What causes some to overcome insurmountable odds and cheat death in the face of horrific circumstances while others would rather die than fight? Maybe for some life itself is that life and death struggle.
I pondered these questions on July 21 of 2016 when I received a call on my work phone. My helper who had been released from prison not long ago and with a bright future ahead of him, hung himself the night before. He had escaped prison violence and even renounced his affiliation with the gang he was in, which has it’s own dangers.
Cameron was a big, tough, muscular guy covered from head to toe in tattoos which signified his affiliation. Each tattoo represented some pinnacle of achievement within the ranks of his gang, so by the virtue of being covered with them, it is safe to say that he had climbed the ladder of success.
But once at the top he quickly discovered the emptiness of his position. On a personal level he would choose to requite his actions through his memoirs and mentoring those at risk. But alas, he will mentor no more nor shall his memoirs ever be published. I am deeply saddened at my own failure to hear his cry for help.

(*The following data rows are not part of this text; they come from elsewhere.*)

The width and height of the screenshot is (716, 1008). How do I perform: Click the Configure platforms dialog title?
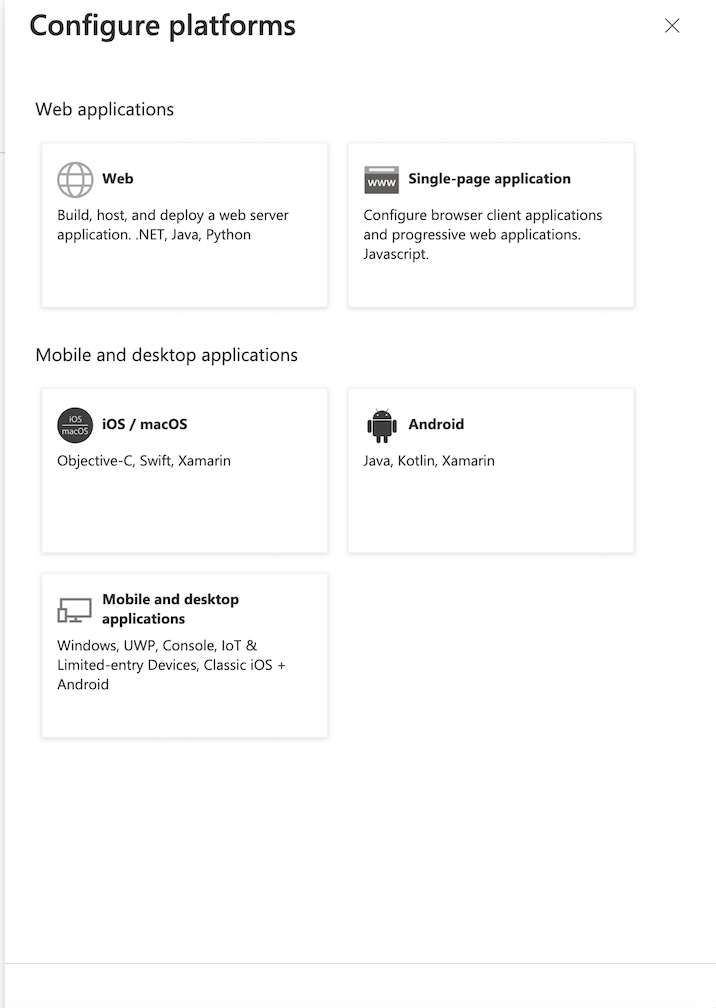[162, 25]
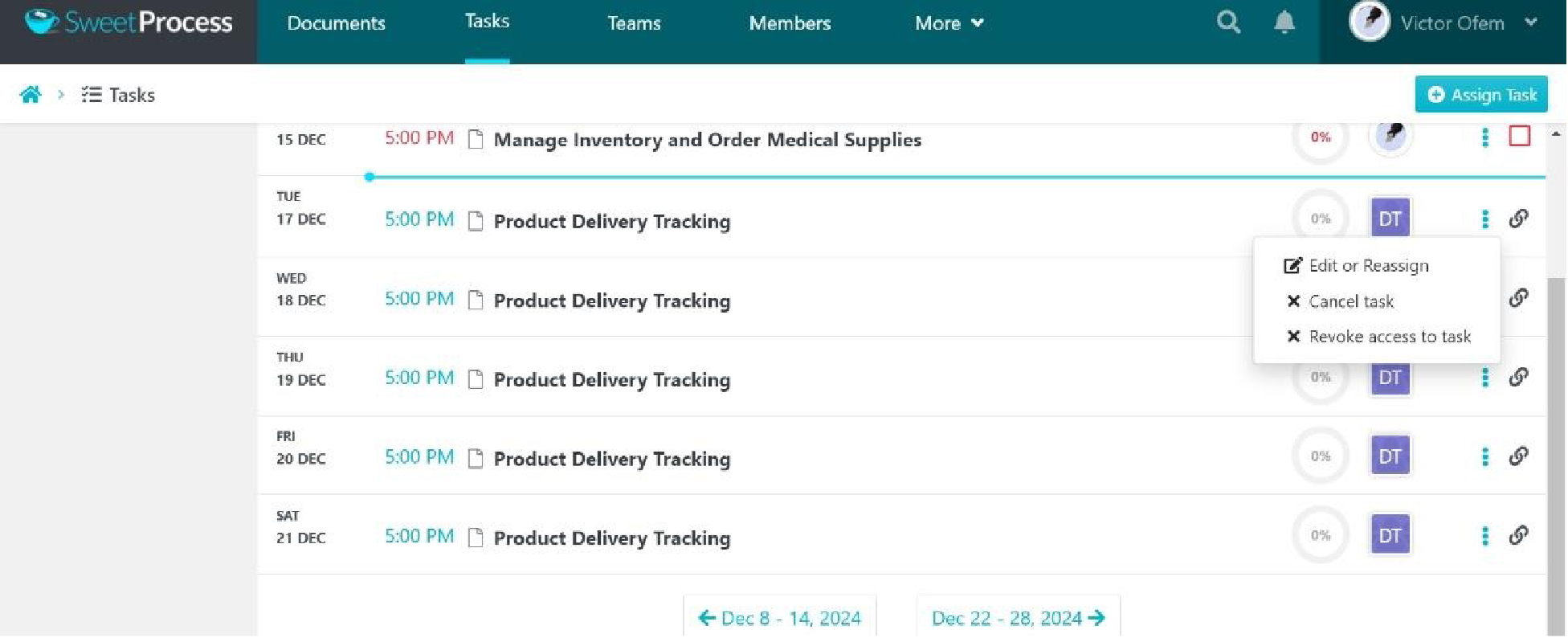
Task: Choose Cancel task from menu
Action: pos(1350,301)
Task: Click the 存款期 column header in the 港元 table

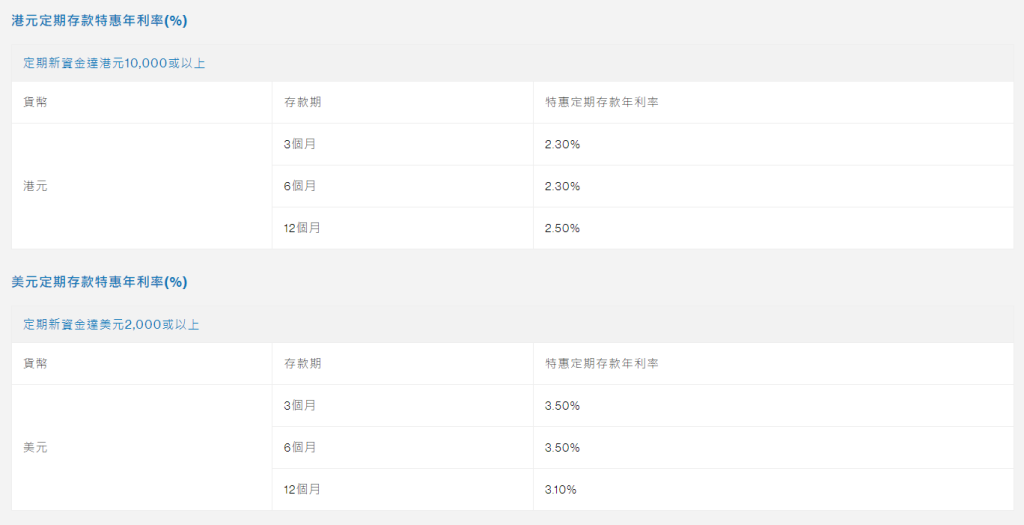Action: (303, 102)
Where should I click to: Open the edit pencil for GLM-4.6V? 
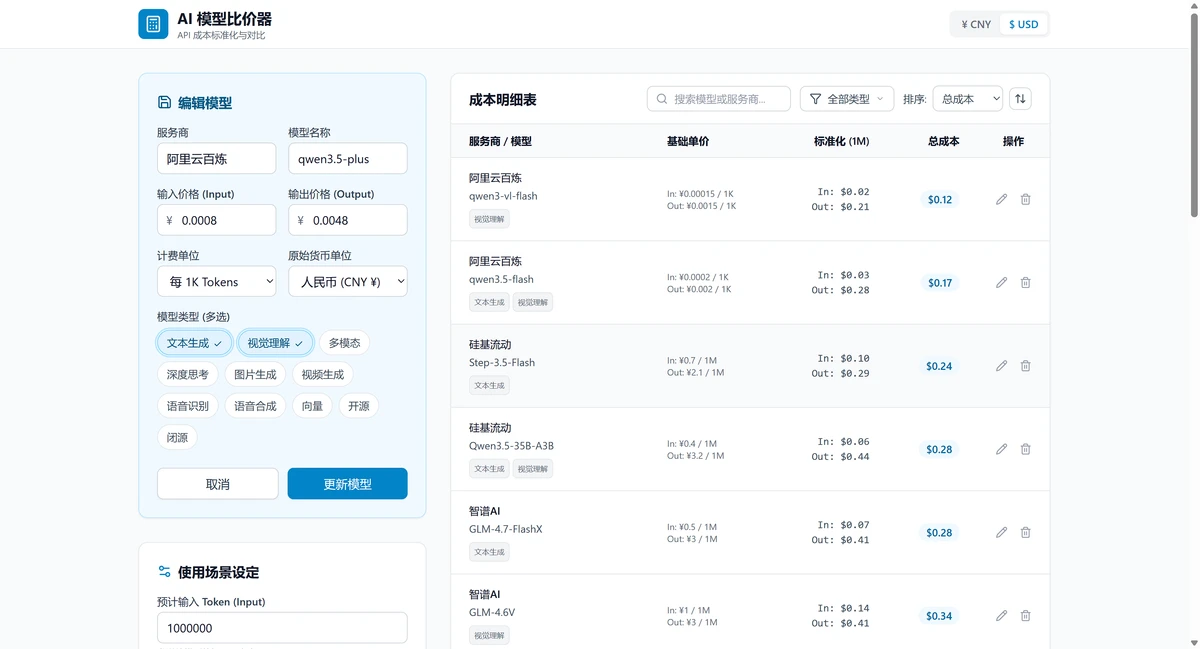1001,616
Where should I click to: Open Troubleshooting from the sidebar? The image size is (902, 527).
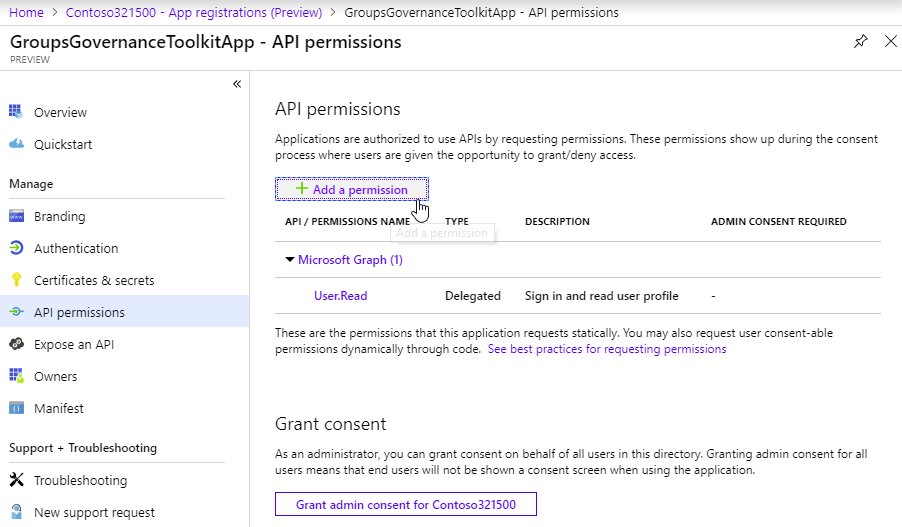(x=80, y=480)
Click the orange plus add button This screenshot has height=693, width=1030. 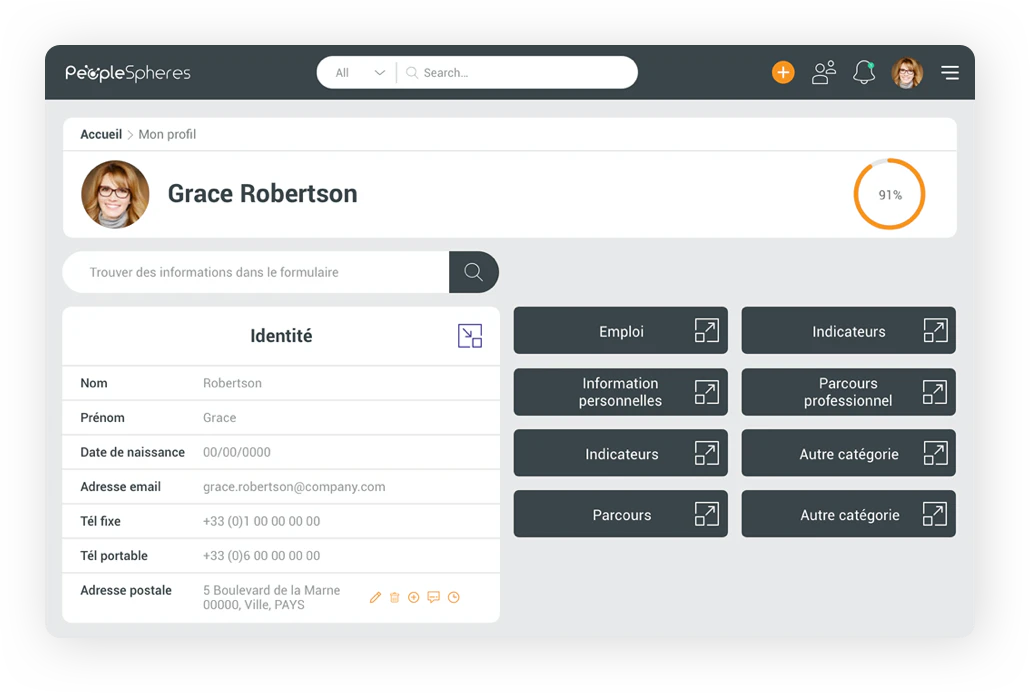pos(782,72)
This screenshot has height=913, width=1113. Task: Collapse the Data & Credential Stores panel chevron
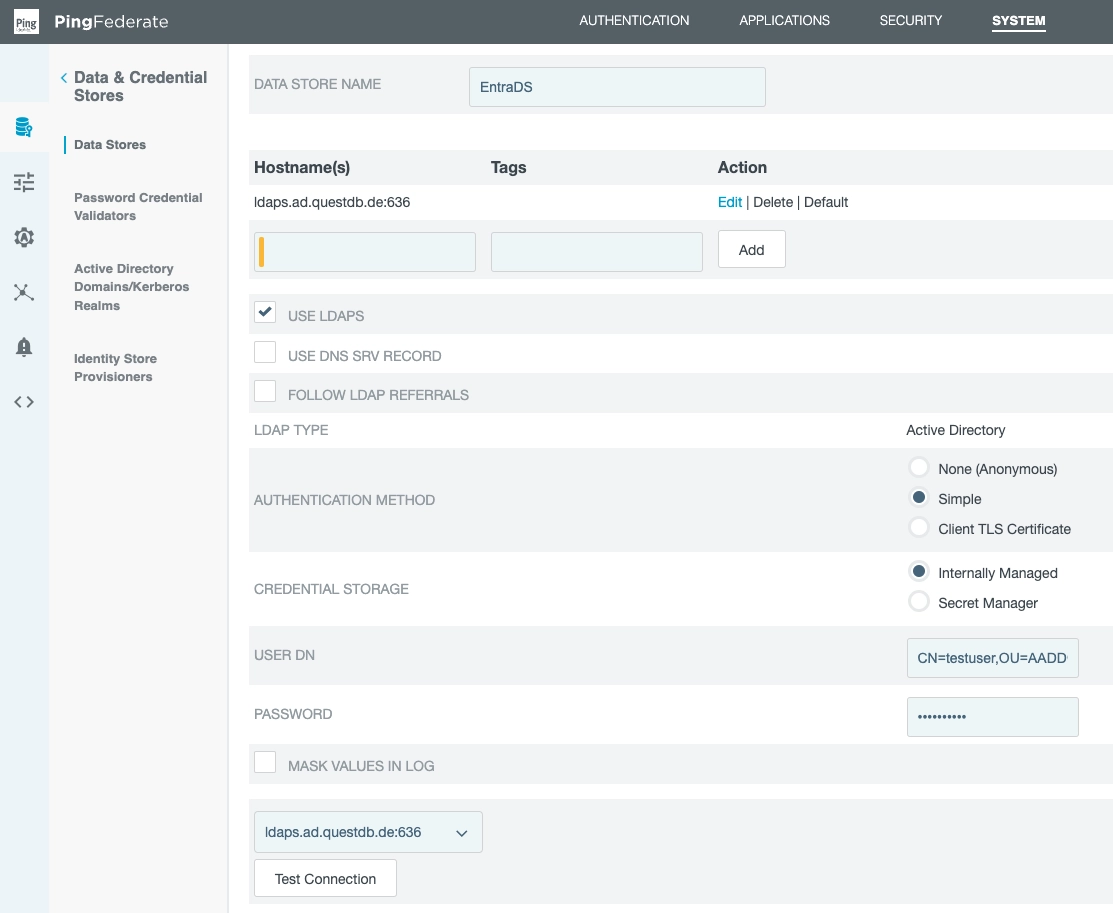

On the outside Cameron’s presence was enough to make one feel fear or confidence depending on which side of the argument you were on. But on the inside he was as fragile as an old window pane leaned by years in the sun. He was a gentle giant that always spoke with respect, that in itself commanded respect. But Cameron wasn’t looking for respect or attention, only peace.
Cameron, I will sorely miss you my brother, may you truly rest in peace. Amen.